La question de l’urne
François Legault a pris un risque calculé en déclarant que les seuils d’immigration établis par les libéraux constituent un danger pour l’avenir du français au Québec. Il était écrit dans le ciel que le premier ministre Couillard allait l’accuser de mener une campagne de peur. La question était de savoir comment réagirait l’électorat. Les résultats du dernier sondage Léger-Le-Devoir-The Gazette, effectué entre le 7 et le 10 septembre, au lendemain de la déclaration de M. Legault, laissent penser que le calcul de M. Legault était le bon. Depuis le sondage de fin d’août, la CAQ a perdu 6 points chez les non-francophones, mais elle a conservé 42 % du vote francophone, qui déterminera l’issue de l’élection.

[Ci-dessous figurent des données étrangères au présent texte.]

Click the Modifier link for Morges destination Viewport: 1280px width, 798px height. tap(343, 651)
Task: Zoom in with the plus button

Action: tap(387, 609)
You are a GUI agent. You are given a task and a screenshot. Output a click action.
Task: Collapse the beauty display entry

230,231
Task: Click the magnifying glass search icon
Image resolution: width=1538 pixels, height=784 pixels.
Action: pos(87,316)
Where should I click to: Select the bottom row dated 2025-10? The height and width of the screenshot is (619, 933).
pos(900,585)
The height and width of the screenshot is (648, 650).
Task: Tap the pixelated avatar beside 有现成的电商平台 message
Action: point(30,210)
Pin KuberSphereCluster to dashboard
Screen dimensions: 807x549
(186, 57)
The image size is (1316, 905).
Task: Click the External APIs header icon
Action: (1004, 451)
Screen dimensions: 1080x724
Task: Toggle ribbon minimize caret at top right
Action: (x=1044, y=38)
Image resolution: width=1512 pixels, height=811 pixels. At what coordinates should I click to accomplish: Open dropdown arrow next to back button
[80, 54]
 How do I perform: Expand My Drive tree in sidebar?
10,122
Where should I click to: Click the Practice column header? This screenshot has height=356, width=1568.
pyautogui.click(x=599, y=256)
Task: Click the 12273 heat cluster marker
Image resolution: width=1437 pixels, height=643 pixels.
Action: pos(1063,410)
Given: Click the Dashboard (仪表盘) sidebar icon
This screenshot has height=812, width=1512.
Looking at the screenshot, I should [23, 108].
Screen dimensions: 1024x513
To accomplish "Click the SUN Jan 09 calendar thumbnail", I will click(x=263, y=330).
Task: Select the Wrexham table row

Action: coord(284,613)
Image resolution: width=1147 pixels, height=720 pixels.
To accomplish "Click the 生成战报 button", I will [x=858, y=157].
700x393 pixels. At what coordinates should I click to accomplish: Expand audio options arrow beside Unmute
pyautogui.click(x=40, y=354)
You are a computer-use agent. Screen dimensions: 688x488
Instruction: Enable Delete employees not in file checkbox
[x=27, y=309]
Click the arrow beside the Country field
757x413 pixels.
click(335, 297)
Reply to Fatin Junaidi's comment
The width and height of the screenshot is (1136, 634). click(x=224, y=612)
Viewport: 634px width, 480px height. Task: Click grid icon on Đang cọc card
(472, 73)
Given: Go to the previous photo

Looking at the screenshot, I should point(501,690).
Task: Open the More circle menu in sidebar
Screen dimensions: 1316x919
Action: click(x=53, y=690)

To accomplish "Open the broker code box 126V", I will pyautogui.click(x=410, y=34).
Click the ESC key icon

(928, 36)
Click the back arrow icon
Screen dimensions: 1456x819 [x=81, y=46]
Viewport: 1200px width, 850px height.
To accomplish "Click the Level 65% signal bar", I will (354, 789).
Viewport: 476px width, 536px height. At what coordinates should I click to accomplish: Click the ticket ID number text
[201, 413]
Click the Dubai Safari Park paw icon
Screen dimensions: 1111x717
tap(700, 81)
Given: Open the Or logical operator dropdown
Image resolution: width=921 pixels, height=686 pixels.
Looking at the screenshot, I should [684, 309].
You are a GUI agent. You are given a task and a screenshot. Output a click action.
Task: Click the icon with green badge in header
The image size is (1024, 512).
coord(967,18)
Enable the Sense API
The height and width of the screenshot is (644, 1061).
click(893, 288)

Inversement, le PLQ refait progressivement le plein du vote non francophone, mais il a subi une baisse de 4 points chez les francophones, qui ne sont plus que 17 % à l’appuyer. Ce recul empêche le PLQ de profiter d’une remontée de 2 points du PQ qu’appréhendaient les stratèges caquistes. Au bout du compte, l’avance de 5 points que la CAQ détenait sur les libéraux est même passée à 6 points.
M. Couillard devrait y réfléchir à deux fois avant de faire de l’immigration « la question de l’urne », qu’il ne pourra pas limiter à sa seule dimension économique. Ne lui en déplaise, les Québécois tiennent aussi à leur identité. Il est vrai que le premier ministre sortant préfère sans doute cette question à celle que propose M. Legault : « Voulez-vous faire un autre quatre ans avec les libéraux ? »
Pour le moment, la CAQ paraît toujours en mesure de former un gouvernement majoritaire. Qui plus est, étant le deuxième choix des électeurs libéraux aussi bien que des électeurs péquistes, elle pourrait encore profiter d’une plus grande polarisation du débat, alors que le potentiel de croissance du PLQ paraît de plus en plus limité.
Au PQ, on doit néanmoins pousser un soupir de soulagement. Tout le monde reconnaissait que Jean-François Lisée menait une bonne campagne, malgré les frasques de certains de ses candidats qui lui ont fait perdre le rythme, mais une bonne campagne n’est pas une garantie de résultat. Le PQ n’avait pas franchi la barre des 20 % depuis le printemps dernier. Par rapport aux 19 % dont Léger le créditait il y a dix jours, cela pourrait signifier une différence du simple au double en nombre de sièges. Si une victoire le 1er octobre demeure toujours hors de portée, des funérailles à court terme ne semblent plus à l’ordre du jour.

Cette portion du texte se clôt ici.